Exercise
Scan the records below. Copy every line in which the word "Saint" appears.
::: Dataset records :::
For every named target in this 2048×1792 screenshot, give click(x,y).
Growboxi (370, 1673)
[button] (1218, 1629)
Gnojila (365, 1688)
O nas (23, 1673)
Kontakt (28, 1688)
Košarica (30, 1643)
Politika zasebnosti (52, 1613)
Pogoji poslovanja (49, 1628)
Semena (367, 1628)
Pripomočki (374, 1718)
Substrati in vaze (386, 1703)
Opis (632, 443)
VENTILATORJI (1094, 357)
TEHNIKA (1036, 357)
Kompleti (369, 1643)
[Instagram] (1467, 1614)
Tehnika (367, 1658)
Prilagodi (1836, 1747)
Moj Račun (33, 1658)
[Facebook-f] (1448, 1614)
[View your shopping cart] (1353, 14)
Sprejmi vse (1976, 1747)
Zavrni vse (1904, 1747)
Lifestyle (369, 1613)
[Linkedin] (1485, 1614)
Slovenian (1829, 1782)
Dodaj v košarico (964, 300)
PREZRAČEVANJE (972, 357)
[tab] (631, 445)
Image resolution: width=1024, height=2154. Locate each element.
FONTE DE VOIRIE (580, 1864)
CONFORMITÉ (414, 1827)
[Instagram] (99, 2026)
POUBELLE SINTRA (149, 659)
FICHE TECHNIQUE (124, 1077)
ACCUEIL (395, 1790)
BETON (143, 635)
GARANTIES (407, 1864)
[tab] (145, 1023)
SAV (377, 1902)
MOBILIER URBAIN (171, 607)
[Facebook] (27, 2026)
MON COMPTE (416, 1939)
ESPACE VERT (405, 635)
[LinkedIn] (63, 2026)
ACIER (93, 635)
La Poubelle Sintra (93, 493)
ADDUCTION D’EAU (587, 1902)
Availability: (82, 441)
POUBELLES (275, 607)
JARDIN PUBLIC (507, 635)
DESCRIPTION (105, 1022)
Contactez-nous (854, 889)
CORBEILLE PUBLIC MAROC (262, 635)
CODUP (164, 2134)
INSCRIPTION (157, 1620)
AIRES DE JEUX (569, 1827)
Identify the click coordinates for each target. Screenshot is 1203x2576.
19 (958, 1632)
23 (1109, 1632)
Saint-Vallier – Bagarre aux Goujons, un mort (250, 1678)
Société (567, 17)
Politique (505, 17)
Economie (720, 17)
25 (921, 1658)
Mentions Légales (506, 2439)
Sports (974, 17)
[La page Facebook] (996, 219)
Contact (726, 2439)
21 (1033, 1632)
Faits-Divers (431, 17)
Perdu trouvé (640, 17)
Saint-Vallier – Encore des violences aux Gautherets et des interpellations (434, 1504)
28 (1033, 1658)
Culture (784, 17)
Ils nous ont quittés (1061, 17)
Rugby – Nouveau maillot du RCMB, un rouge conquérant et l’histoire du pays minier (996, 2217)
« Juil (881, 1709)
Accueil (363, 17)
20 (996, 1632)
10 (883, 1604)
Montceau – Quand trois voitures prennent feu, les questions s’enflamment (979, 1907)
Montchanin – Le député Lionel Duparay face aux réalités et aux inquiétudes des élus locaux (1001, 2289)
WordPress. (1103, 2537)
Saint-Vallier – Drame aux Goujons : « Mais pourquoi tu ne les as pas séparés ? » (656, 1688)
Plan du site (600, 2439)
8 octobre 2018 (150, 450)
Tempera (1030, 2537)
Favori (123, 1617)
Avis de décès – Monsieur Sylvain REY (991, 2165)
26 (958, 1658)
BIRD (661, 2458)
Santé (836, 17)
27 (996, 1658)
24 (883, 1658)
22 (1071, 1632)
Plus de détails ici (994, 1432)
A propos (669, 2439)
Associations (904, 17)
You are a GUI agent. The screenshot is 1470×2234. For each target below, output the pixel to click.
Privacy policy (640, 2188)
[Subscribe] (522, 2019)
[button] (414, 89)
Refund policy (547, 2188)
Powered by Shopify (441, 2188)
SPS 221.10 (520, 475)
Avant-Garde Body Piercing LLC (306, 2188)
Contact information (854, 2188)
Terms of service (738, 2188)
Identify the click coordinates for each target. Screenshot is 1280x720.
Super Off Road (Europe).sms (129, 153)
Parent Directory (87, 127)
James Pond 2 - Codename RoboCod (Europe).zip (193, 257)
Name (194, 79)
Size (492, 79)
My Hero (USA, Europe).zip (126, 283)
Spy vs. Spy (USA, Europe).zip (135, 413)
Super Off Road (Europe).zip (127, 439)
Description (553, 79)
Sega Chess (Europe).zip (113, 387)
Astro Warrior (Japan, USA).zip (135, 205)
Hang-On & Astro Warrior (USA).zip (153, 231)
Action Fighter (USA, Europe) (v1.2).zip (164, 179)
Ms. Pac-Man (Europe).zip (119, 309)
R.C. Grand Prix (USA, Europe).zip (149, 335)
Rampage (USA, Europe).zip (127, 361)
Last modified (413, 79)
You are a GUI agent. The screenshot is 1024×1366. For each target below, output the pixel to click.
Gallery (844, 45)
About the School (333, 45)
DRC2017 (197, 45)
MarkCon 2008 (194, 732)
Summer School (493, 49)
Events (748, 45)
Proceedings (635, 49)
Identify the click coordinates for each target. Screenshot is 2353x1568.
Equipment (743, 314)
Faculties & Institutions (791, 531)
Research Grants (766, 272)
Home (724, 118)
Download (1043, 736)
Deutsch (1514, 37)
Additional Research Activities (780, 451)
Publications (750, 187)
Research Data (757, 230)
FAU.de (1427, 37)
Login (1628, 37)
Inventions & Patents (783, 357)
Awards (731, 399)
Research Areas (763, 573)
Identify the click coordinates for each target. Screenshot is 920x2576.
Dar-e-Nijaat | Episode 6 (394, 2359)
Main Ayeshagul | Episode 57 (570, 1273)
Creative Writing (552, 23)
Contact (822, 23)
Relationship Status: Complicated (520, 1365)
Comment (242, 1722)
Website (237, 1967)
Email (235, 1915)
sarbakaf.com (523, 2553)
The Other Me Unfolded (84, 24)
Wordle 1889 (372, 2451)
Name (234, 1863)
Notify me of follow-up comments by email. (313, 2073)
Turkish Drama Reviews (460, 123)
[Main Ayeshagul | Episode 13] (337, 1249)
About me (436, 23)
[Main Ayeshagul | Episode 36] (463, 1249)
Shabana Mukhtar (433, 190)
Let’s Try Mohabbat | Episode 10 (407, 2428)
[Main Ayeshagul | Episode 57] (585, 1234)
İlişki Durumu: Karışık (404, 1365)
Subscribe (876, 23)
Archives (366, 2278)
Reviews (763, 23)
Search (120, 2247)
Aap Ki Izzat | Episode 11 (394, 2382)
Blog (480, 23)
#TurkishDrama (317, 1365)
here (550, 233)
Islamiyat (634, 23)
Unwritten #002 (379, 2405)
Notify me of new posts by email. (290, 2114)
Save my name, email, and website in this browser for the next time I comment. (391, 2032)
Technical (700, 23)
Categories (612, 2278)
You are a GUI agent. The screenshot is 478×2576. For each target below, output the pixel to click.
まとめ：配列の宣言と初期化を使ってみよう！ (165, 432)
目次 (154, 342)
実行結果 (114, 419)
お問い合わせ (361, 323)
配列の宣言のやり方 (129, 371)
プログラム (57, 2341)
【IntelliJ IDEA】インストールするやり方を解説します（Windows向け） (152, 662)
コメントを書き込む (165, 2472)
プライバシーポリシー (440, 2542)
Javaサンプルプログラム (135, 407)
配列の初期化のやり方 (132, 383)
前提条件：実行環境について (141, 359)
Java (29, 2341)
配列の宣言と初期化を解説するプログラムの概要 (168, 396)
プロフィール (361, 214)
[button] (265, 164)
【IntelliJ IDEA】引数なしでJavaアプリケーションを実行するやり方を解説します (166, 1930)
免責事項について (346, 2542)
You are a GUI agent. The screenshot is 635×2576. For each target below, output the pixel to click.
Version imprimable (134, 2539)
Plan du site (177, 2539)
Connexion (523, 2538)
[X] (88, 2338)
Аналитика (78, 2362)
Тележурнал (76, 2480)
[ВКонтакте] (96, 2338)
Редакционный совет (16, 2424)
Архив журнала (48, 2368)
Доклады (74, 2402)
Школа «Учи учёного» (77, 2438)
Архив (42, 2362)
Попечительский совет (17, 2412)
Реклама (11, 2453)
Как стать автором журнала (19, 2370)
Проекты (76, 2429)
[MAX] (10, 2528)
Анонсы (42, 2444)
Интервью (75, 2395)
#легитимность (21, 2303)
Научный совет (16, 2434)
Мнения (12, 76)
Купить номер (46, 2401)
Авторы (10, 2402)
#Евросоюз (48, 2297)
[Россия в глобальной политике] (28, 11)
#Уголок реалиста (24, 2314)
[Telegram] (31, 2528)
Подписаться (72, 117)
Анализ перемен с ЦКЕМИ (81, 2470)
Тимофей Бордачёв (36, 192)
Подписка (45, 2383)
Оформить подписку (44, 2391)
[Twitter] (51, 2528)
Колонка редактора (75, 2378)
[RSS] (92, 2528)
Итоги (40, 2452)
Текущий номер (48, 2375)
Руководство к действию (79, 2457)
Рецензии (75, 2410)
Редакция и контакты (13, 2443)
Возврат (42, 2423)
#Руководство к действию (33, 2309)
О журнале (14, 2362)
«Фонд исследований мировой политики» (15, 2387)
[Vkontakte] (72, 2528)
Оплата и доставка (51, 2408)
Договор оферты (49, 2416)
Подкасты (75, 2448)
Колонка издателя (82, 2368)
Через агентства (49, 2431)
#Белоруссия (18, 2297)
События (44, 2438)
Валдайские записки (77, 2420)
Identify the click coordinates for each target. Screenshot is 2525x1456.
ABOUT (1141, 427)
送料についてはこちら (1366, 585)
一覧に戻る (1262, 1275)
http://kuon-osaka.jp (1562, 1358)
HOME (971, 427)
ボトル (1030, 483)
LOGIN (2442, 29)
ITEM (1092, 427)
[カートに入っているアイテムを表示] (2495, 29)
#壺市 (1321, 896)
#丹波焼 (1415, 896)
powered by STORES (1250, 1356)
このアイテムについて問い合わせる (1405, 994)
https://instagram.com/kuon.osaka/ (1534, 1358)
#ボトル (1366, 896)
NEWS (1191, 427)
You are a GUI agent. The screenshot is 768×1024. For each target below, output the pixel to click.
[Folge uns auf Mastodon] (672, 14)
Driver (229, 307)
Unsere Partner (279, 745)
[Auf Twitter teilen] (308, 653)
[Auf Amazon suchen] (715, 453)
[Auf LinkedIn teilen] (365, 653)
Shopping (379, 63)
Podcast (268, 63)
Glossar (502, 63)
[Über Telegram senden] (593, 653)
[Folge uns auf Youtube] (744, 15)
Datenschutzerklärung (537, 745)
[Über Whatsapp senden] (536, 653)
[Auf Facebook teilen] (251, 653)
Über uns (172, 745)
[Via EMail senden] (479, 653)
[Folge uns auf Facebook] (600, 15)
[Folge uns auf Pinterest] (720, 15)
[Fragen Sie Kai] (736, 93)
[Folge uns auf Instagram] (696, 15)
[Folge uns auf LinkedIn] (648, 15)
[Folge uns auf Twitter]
:::
Result
Saint-Vallier – Bagarre aux Goujons, un mort (250, 1678)
Saint-Vallier – Encore des violences aux Gautherets et des interpellations (434, 1504)
Saint-Vallier – Drame aux Goujons : « Mais pourquoi tu ne les as pas séparés ? » (656, 1688)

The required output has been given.